Fix $d>0$, and let $n$ be a positive integer going to infinity, and for $h>0$, define $E=E(n,h)$ by
$$ E(n,h) := h\sqrt{\log \frac{1}{h}} + \frac{1}{h}\sqrt{\frac{d\log n}{n}}. $$
A strategy $h=h_n$ for selecting $h$ as a function of $n$ is called admissible, if the following conditions are respected:
- (i) $h_n \to 0$ in the limit $n \to \infty$, and
- (ii) $E(n,h_n) \to 0$ in the limit $n \to \infty$.

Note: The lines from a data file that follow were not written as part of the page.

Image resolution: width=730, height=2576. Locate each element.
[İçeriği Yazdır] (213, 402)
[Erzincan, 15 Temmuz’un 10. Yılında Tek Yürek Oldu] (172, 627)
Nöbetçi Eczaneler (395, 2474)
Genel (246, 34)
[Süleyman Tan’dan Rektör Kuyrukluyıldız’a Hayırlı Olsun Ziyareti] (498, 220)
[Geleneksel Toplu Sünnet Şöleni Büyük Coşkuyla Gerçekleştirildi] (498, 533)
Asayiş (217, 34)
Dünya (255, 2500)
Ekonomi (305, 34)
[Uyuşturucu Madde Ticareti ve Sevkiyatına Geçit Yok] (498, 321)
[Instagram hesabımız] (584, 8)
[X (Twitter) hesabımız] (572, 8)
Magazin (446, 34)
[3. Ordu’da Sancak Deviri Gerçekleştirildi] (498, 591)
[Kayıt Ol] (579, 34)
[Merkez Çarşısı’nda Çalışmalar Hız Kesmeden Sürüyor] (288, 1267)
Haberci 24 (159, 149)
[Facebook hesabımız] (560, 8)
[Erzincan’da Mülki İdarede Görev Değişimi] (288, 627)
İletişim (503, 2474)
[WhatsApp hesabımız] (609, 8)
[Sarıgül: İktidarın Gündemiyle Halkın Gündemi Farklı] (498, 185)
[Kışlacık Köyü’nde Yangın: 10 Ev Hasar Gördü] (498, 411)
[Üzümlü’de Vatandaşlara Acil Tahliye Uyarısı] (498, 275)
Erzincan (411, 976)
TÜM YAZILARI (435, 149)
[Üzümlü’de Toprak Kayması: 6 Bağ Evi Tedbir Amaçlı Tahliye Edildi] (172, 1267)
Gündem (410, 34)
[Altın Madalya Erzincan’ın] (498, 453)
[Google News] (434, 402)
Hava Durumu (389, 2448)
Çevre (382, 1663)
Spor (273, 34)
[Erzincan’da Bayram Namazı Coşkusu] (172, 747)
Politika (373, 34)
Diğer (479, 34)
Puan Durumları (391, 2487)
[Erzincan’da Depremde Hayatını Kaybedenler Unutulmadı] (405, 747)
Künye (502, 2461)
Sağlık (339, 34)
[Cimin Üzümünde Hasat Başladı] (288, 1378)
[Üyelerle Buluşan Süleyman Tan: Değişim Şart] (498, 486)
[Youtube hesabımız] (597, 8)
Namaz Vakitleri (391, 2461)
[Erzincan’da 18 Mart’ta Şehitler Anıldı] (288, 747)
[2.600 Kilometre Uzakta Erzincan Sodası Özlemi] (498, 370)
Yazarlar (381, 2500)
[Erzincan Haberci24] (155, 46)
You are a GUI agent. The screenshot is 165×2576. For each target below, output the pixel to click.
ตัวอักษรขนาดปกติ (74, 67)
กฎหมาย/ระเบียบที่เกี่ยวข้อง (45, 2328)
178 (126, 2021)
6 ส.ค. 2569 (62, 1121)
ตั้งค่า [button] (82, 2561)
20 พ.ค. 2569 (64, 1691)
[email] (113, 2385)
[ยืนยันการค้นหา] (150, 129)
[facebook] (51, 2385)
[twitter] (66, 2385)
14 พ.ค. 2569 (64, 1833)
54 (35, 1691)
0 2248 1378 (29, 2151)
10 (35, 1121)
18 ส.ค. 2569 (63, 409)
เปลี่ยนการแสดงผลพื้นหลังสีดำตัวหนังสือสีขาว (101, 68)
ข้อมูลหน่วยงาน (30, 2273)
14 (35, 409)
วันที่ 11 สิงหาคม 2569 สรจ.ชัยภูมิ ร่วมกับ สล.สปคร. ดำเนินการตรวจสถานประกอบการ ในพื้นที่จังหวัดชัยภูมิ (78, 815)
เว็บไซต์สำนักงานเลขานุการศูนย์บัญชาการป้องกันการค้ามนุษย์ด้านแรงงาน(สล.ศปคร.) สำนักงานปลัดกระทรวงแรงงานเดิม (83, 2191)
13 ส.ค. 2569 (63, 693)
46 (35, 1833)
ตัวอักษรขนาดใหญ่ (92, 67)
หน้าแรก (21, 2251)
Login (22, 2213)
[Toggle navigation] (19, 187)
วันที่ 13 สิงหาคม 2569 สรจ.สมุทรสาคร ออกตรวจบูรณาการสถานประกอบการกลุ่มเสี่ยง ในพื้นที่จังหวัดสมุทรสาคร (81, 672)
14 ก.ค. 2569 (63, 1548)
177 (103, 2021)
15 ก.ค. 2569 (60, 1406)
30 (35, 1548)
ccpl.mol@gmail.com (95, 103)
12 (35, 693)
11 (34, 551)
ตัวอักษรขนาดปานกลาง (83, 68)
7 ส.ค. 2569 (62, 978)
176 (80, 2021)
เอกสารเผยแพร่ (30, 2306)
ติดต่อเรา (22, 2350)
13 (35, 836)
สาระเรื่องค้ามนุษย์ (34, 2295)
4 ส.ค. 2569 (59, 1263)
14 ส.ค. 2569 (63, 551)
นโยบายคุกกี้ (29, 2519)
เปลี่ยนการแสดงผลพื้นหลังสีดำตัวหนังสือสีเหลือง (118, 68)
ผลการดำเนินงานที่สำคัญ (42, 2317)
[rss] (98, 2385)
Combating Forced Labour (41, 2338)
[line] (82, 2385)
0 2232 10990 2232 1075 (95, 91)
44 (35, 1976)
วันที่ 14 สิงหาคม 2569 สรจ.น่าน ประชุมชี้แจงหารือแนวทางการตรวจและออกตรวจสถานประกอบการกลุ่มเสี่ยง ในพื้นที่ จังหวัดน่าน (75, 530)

Question. What is a selection strategy $h=h_n$ which ensures that $E(n,h_n) \to 0$ as fast as possible ? In particular, is there a selection strategy for which $E$ decays asymptotically as rapidly as $1/n^{\alpha}$ (ignoring log factors), for some $\alpha \ge 1/2$ ?
Example
Just to be sure we're not searching in a vacuum, consider the following strategy $$ h_n := \left(\dfrac{\log n}{n}\right)^s, \tag{1} $$ for $s > 0$, independent of $n$. $$ \begin{split} E(n, (1/n)\log n) &= s\left(\dfrac{\log n}{n}\right)^s (\sqrt{\log n} - \log\log n) + \left(\dfrac{n}{\log n}\right)^s\sqrt{\dfrac{d\log n}{n}}\\ & \asymp s\frac{(\log n)^{1/2+s}}{n^s} + \sqrt{d}\left(\frac{\log n}{n}\right)^{1/2-s} \end{split} $$
Thus, the strategy (1) is admissible if and only if $s \in (0,1/2)$.
Moreover, it is clear that the value of $s \in (0,1)$ which makes $E$ decrease to zero fastest is $s=1/2$. For this value of $s$, $E$ decreases to $0$ at the same rate as $n^{-1/4}$ (ignoring log terms), which is short of the ultimate goal (namely $1/n^{1/2}$).